I tried so hard to reel in my emotions. But the more I think about the look of horror and betrayal on Lena's face the more I hate myself and the more things start getting out of hand. I sit at the kitchen counter. My anger getting the better of me. I hold onto the counter, trying to calm myself down. I hear a crunch. I look at my hands. I've broken the counter. I sigh. It felt good. Maybe I need to break something. To release the anger. I can't talk to Alex because she hates Lena and doesn't want to hear it. I sigh pounding my hand in the counter remnants. It breaks even further. I'm losing control of my strength, of all control I have. My head is in shambles. I couldn't take it anymore. I start punching holes in my walls. Trying to take the frustration, the rage that I have at myself out on the house. Before I can destroy my house I fly outside. I fly hubby above national city. I scream at the top of my lungs. All I can think about is the look Lena gave me once she found out. Hurt and betrayal. I did that. I hurt her. Even after I promised I wouldn't. The pain is building up. The sun has set and I'm still floating there crying and screaming. I finally lose the will to keep trying. The pain is too much. I fly up higher than safe for me. The pain and anger floating through me. I let out a pained scream as my heat vision activated. Not only is my mind breaking but so is my body. Read steaks from my heat vision are streaking across the sky. My body finally starts to give up and I start falling. I could probably stop it if I had the will power. But I deserve this. I deserve to be alone. I deserve to hurt. I screwed everything up. I smash into the ground. I don't care if someone finds me or not. I just pray Rao will take me. That I don't have to keep going. I close my eyes. Every inch of my body hurts. Maybe Rao is going to take me after all.
"Kara, wake up!" A strong voice yells at me. Damn. Rao didn't take me. Maybe I need more of a punishment for hurting Lena. Not trusting myself to speak. I open my eyes. I must be at the DEO. It looks like my med bay. I'm under a sun lamp. Great. Alex is going to kill me. I groan as I sit up. Looking around the room it's different to the DEO. Where am I? I hear a noise and spin my head. Wishing I hadn't. It was Lena. Standing in the door way. I instantly drop my head. Tears building up. I take a deep breath.
"Where am I? Why did you help me? Don't you hate me?" I said whispering the last question. I already knew the answer. I wish Alex had saved me instead. It wouldn't have hurt as much as this does.
"Darling, I am so sorry!" Lena says coming closer. I flinched. I know she is going to hurt me again. I feel her hand gently cup my cheek, slowly bringing my face up so I can see into her perfect emerald green eyes.
"Kara, darling, I am so so sorry." She choked out. She is crying. She drops her hand from my cheek, dropping to her knees. Head down. Crying. I don't know what I was thinking.
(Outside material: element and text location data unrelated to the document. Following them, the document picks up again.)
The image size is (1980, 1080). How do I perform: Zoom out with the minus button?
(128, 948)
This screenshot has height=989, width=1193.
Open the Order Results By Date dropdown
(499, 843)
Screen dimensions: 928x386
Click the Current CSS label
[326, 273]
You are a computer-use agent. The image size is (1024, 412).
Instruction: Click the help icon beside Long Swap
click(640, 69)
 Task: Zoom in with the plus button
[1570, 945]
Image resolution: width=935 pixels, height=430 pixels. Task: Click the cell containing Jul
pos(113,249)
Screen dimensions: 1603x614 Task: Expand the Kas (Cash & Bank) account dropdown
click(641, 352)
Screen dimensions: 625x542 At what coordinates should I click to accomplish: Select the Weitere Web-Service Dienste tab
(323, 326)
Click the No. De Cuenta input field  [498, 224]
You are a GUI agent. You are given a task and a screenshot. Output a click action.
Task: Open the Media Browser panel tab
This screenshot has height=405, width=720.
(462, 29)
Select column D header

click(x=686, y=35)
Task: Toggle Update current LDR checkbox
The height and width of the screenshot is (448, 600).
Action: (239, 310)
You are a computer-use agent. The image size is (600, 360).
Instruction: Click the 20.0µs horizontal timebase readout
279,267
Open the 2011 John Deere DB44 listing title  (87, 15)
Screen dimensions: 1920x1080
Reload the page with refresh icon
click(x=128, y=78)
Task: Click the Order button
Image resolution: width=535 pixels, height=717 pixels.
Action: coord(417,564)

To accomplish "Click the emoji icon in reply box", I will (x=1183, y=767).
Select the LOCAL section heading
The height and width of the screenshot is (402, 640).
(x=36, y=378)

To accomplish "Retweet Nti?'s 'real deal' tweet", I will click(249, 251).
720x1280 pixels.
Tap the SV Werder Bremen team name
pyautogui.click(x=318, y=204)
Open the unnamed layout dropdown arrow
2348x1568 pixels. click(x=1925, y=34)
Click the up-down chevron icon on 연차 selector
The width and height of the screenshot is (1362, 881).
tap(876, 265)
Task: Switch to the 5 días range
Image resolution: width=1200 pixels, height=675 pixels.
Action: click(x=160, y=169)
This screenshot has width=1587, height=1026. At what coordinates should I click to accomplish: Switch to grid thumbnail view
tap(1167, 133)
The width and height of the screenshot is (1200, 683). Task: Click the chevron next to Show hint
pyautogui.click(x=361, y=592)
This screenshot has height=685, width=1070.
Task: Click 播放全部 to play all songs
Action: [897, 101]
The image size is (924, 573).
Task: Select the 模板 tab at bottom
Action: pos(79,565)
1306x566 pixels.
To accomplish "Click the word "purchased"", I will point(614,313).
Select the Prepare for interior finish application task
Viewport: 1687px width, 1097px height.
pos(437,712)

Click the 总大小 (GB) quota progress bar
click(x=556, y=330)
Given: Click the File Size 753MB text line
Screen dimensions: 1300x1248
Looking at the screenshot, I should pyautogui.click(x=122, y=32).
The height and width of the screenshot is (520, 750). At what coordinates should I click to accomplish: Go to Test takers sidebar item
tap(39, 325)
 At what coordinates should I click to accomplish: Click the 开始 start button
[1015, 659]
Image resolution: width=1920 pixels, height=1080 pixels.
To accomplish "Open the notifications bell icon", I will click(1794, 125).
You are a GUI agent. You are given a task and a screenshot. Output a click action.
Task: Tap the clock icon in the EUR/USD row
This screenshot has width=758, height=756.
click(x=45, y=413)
I reach down and pull her upright. Slowly and ever so carefully I wrap my arms around her.
"Lena, I'm so sorry it's all my fault. I should have told you sooner" I sob. I tried so hard to breathe. I tried to be strong. But I couldn't. Lena must have sensed something was off.
"Kara, it's my fault, not yours." She said nuzzling her face in my neck.
"I should have given you more time to explain. You were the first person to let me in, that gave me a chance. You were my best friend. I should have given you more time." She sobbed. Holding me tighter. Like I was going to disappear. My heart started to beat faster. Finally feeling like I was home again.